# Yesterday was picture day!!!



## Bright.Side (Dec 19, 2011)

So a friend of mine does amazing photography stuff and loves my girls so she offered to take their pictures. So freaking stoked! I've never managed to get decent pics of my girls. 

The black with dumbo ears is Sushi, the black with normal ears is Wasabi, and the REW is Popcorn. 

I think it probably shows that I pamper them way too much.

They turned 6 months old last week!


----------



## Nenn (Nov 13, 2007)

awwww I love their names! They look gorgeous !


----------



## Arashi (Feb 4, 2012)

Very cute, but their names make me hungry, lol.
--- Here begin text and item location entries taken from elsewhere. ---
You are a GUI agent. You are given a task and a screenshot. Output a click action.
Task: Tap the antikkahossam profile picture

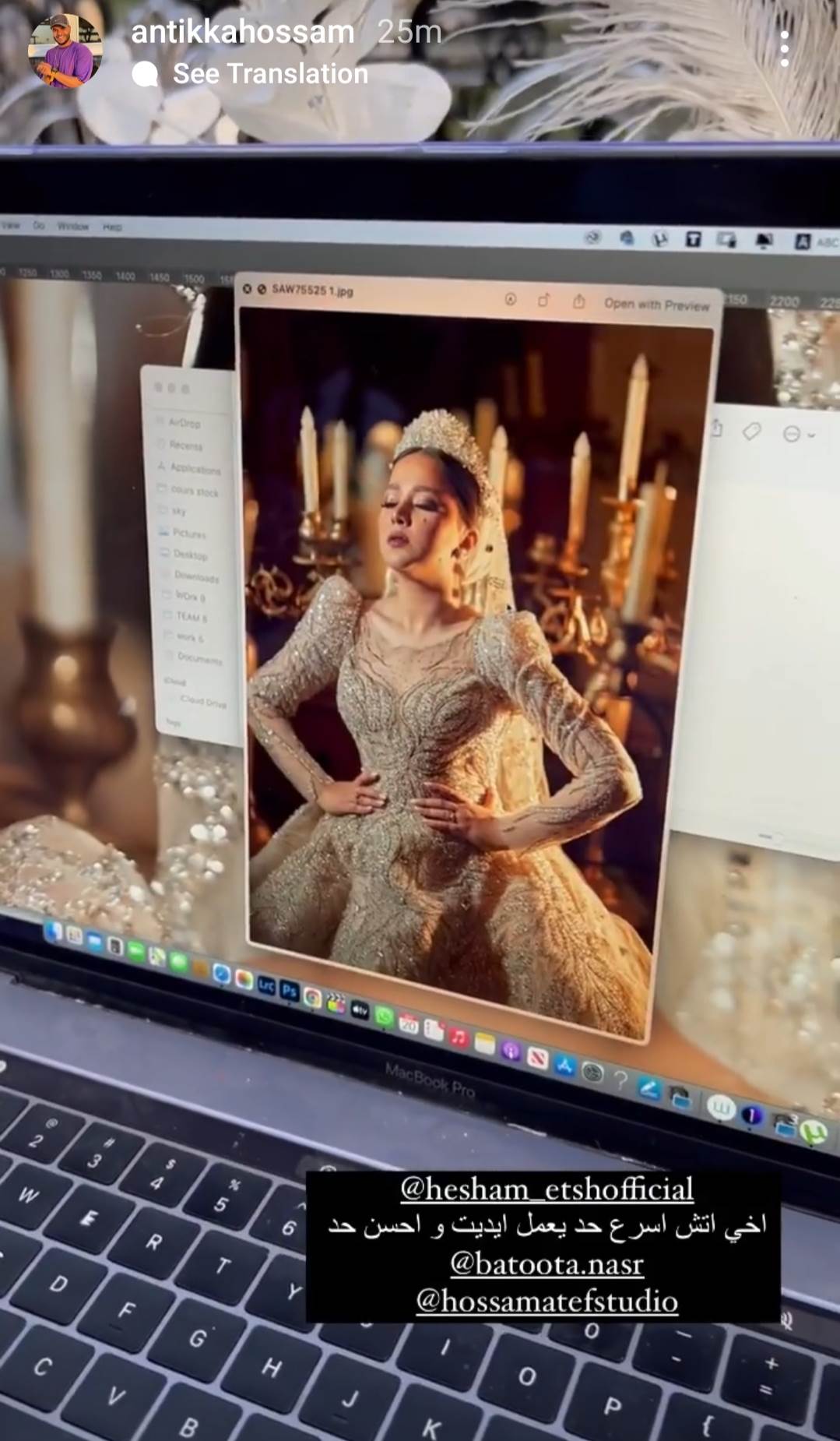pyautogui.click(x=65, y=51)
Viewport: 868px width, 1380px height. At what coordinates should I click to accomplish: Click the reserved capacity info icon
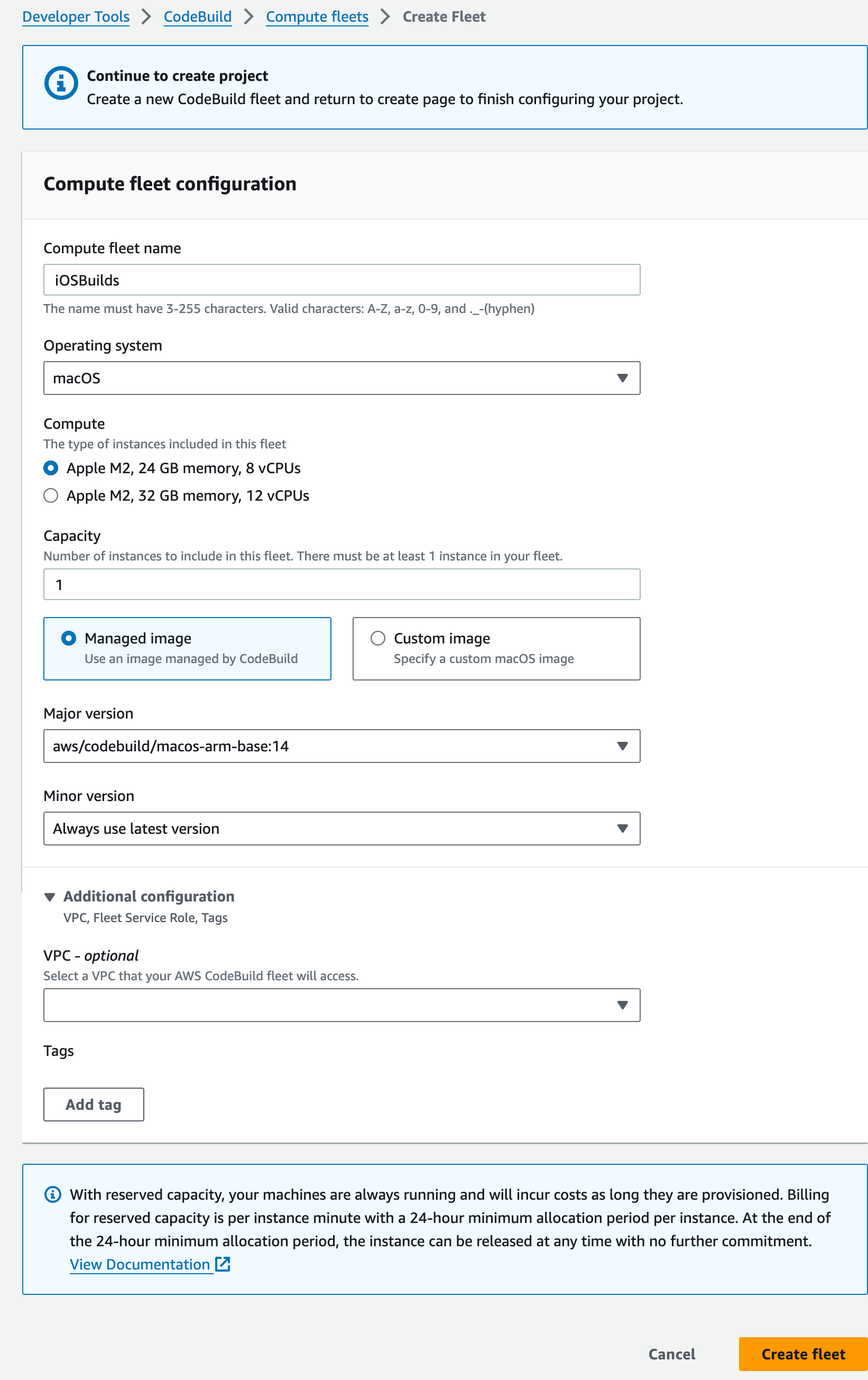pyautogui.click(x=53, y=1194)
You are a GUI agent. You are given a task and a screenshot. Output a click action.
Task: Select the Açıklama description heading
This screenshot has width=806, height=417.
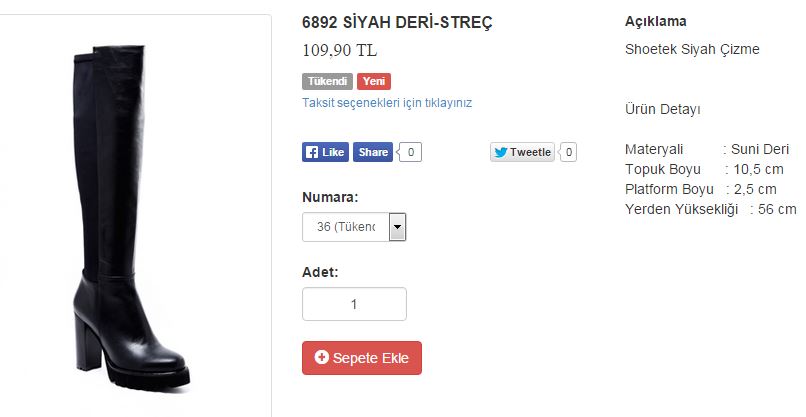[655, 22]
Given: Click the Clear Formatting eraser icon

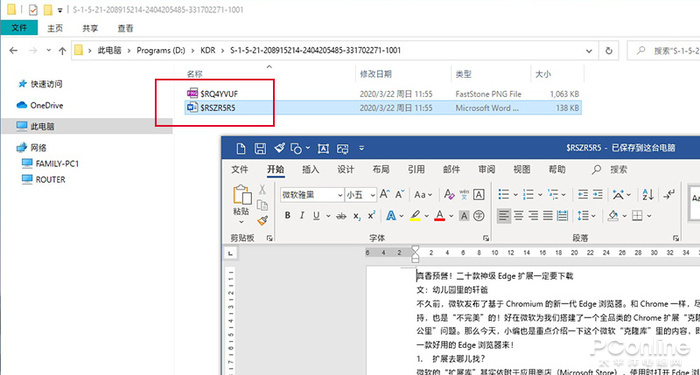Looking at the screenshot, I should (x=449, y=195).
I like how they're just sitting there in your hands.


----------



## Bright.Side (Dec 19, 2011)

I love my girlies. THey're soooo sweet. I can't wait to get an apartment of my own. They're gonna run crazy


----------



## moonkissed (Dec 26, 2011)

They are so pretty


----------



## JessyGene (Feb 27, 2012)

i love the pics. The one of popcorn is my favorite. They are beautiful rats.


----------



## Lacidia (Mar 20, 2012)

So0o0o0 cute. I like Popcorn.;D


----------



## Kinsey (Jun 14, 2009)

OMG they are lovely! <3


----------



## Bright.Side (Dec 19, 2011)

Thank you all! I have to admit, I'm loving how fastidious my girls are. My friend has their brother, father, and uncle and omg they're messy, lol! I think I got lucky with these three!


----------



## PitterPatter (Feb 28, 2012)

I love the names. Beautiful pictures, too.


----------



## Bright.Side (Dec 19, 2011)

Thank you. ^_^ Once their new cage mate is ready and big enough to go in with them(and her former owner's dumb is able to go on to new homes) I'll post pictures of her on here too. 

Some days I wonder if I'm going to die of cuteness. O.O'


----------